Equestrian is one of the newest sports on the Virtus: World Intellectual Impairment Sport programme. It was added in 2016.
Virtus: World Intellectual Impairment Sport manages the eligibility for athletes who wish to compete in the sport. This means that all athletes registered with Virtus: World Intellectual Impairment Sport on its masterlist have a recognised impairment. It organises competitions exclusively for athletes with an intellectual impairment.
Athletes interested in competing at a high level first need to contact their National Federation.
Equestrian is a sport of skill and control, creating the perfect synergy between animals and humans.
After Denmark’s Liz Hartel, a rider with physical impairments as a result of polio, won Olympic silver in 1952 a new generation of riders were inspired and Para equestrian was born.
Riders with intellectual impairments were included in Grade 3 competition when the sport was introduced to the Paralympic programme at Atlanta 1996. However four years later they were taken off following the removal of athletes with intellectual impairments from the Paralympics. They have not returned since the re-inclusion of athletes from other sports at London 2012.

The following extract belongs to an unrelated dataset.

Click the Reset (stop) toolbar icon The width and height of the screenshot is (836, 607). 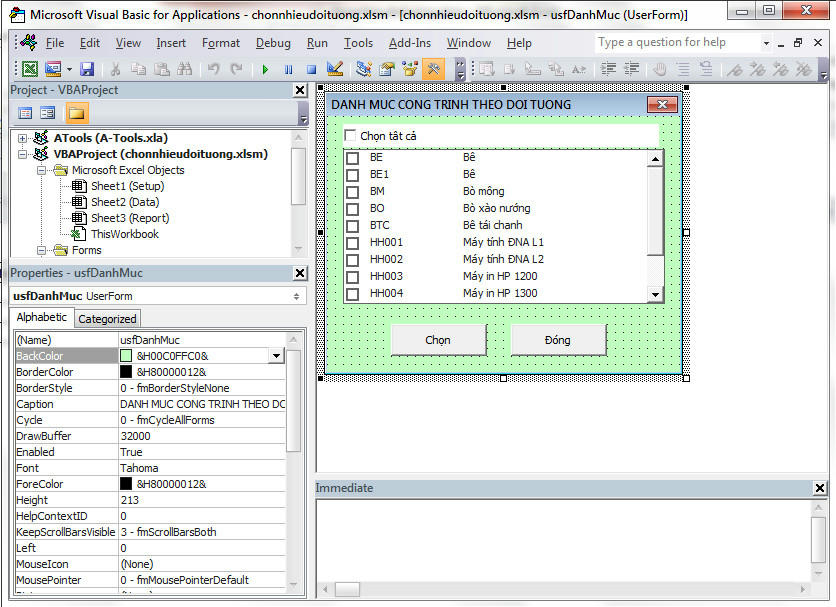(311, 69)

In 2015 at the Federation of Horses in Education and Therapy International (HETI) Congress in Taiwan, a Task Force was established with Virtus: World Intellectual Impairment Sport to begin to reinvigorate equestrian for athletes with intellectual impairments.
Riders, now competing in the Grade 5 Novice A Test for dressage, took part in the first competition under this partnership in 2017. An innovative video competition was held where countries submitted footage of their athletes according to strict regulations. This was designed to make the sport more accessible for teams and saw 14 equestrians from four countries compete.